# What to produce:
Copy the lines below exactly, beginning at the line that contains "You are a GUI" and continuing through the end of the lines, and leave the pictures out of your answer.

# Data rows:

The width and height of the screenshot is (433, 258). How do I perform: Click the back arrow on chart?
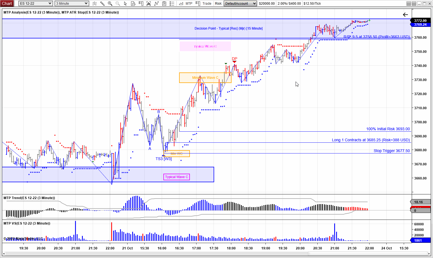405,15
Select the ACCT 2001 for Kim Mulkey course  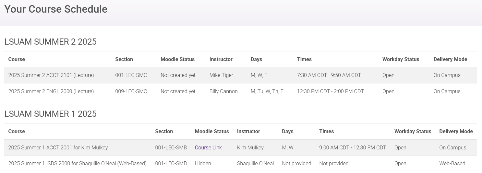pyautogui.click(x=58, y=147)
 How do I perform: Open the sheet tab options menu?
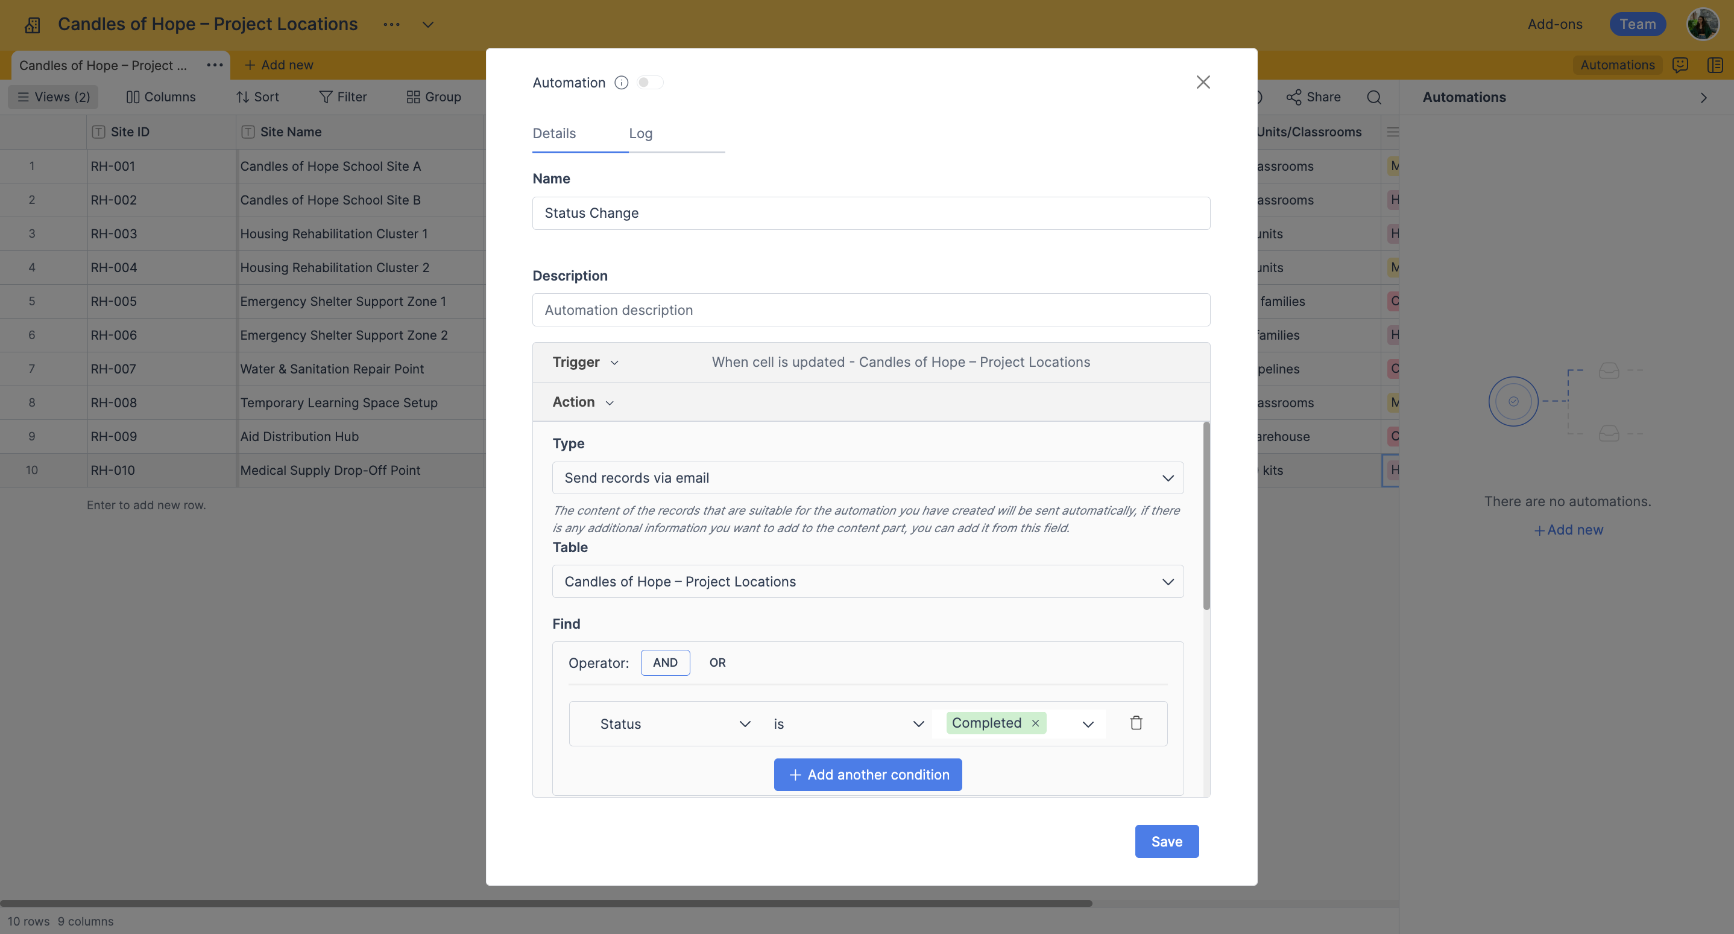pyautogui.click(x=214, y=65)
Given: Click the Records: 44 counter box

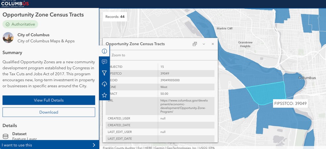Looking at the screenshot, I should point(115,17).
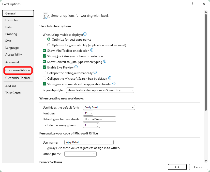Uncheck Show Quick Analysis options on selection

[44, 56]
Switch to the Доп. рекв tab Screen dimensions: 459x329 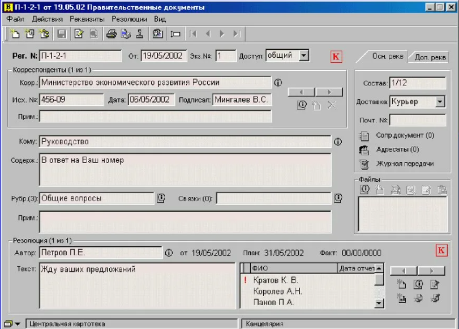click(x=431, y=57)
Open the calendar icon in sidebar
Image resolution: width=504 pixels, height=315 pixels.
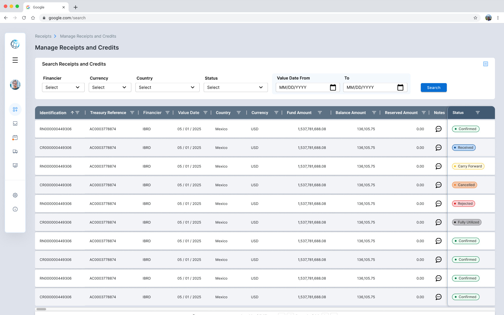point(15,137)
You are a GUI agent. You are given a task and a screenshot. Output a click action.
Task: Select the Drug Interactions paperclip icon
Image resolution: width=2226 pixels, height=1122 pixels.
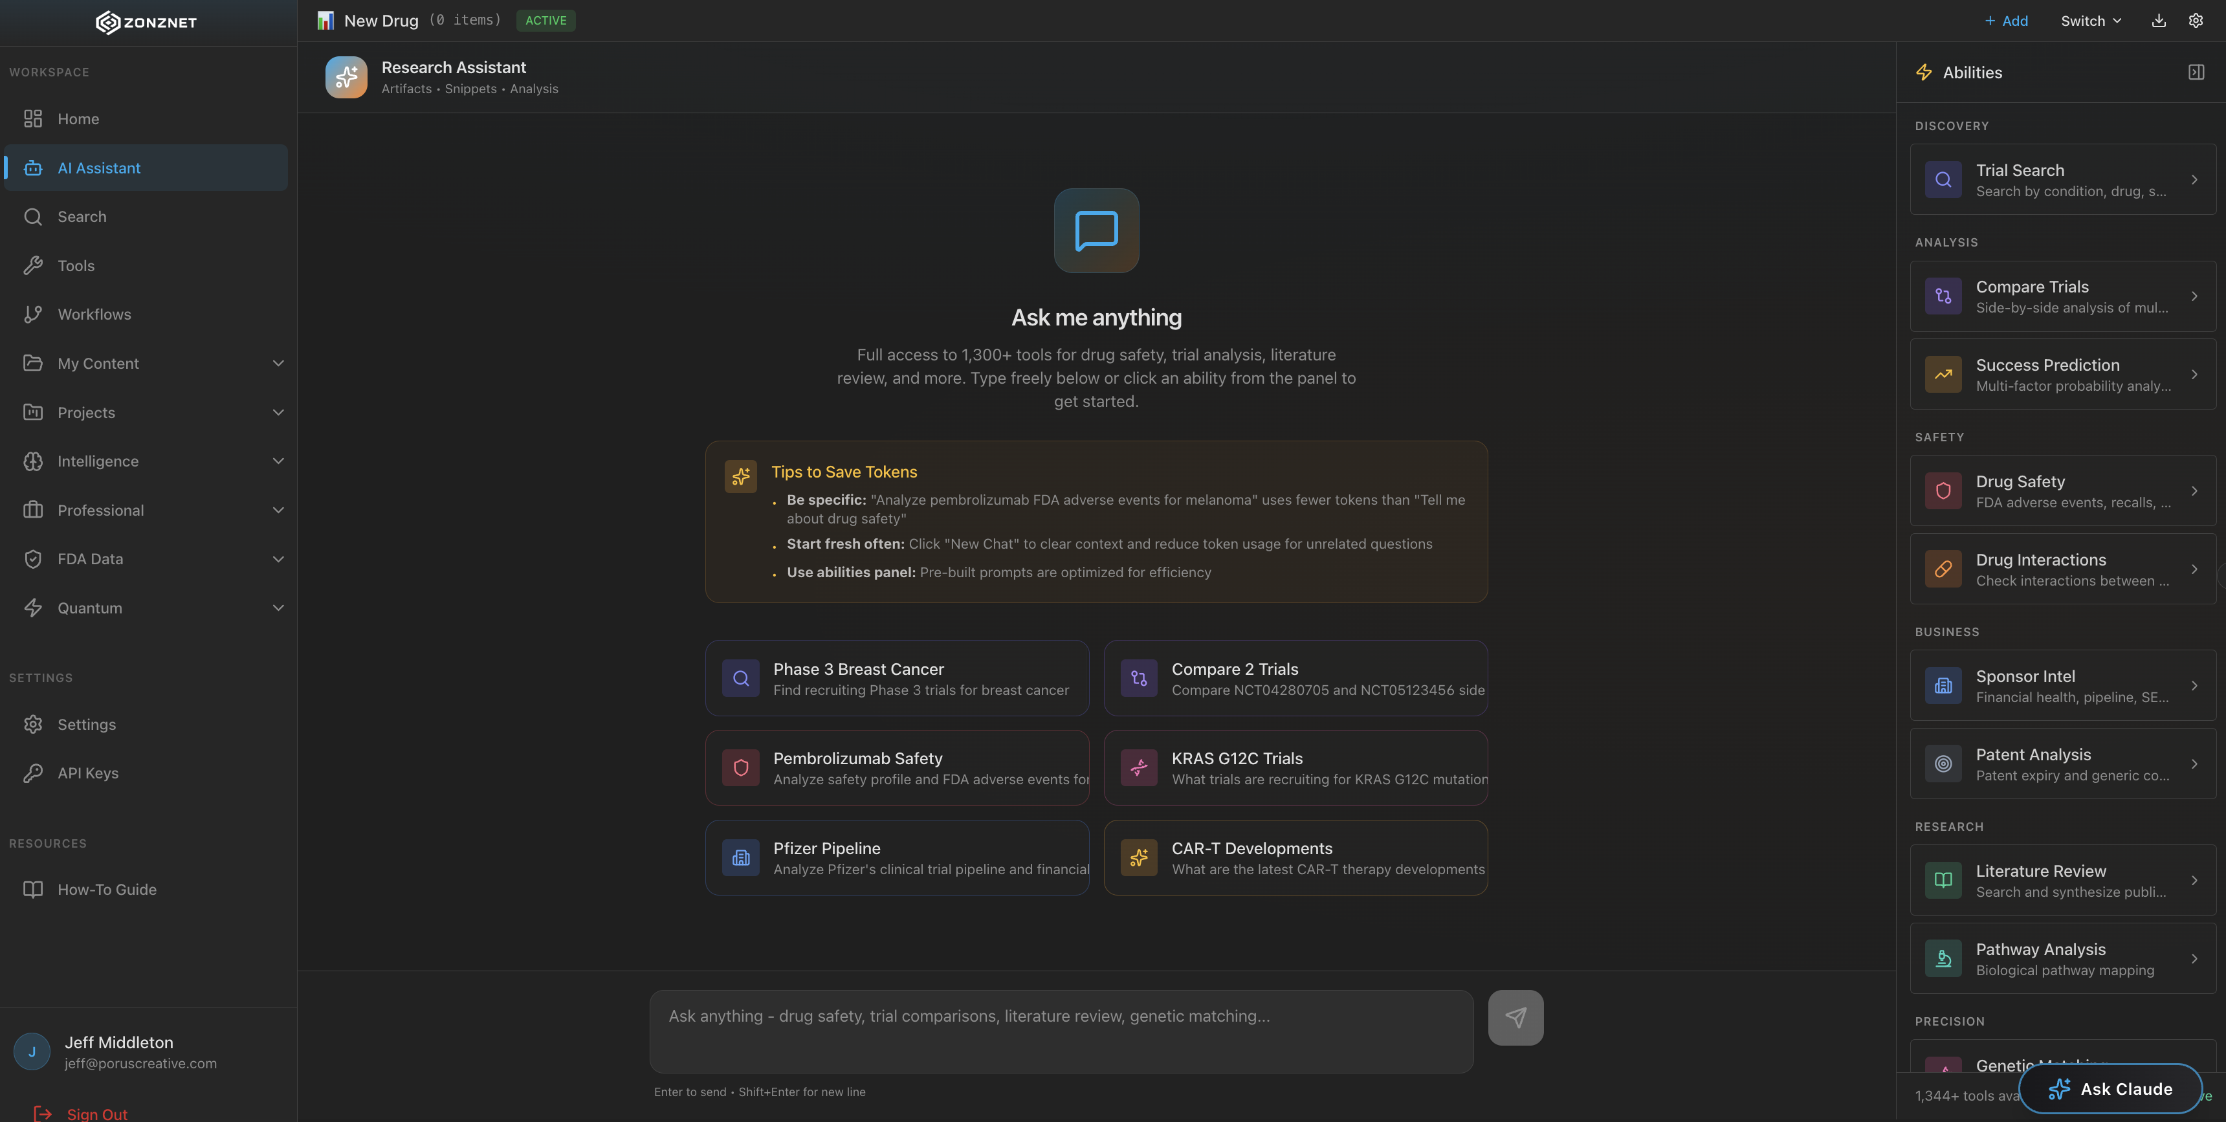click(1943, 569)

# Result:
You are a GUI agent. You are given a task and a screenshot. Output a click action.
Task: Select the Drug Interactions paperclip icon
Image resolution: width=2226 pixels, height=1122 pixels.
click(1943, 569)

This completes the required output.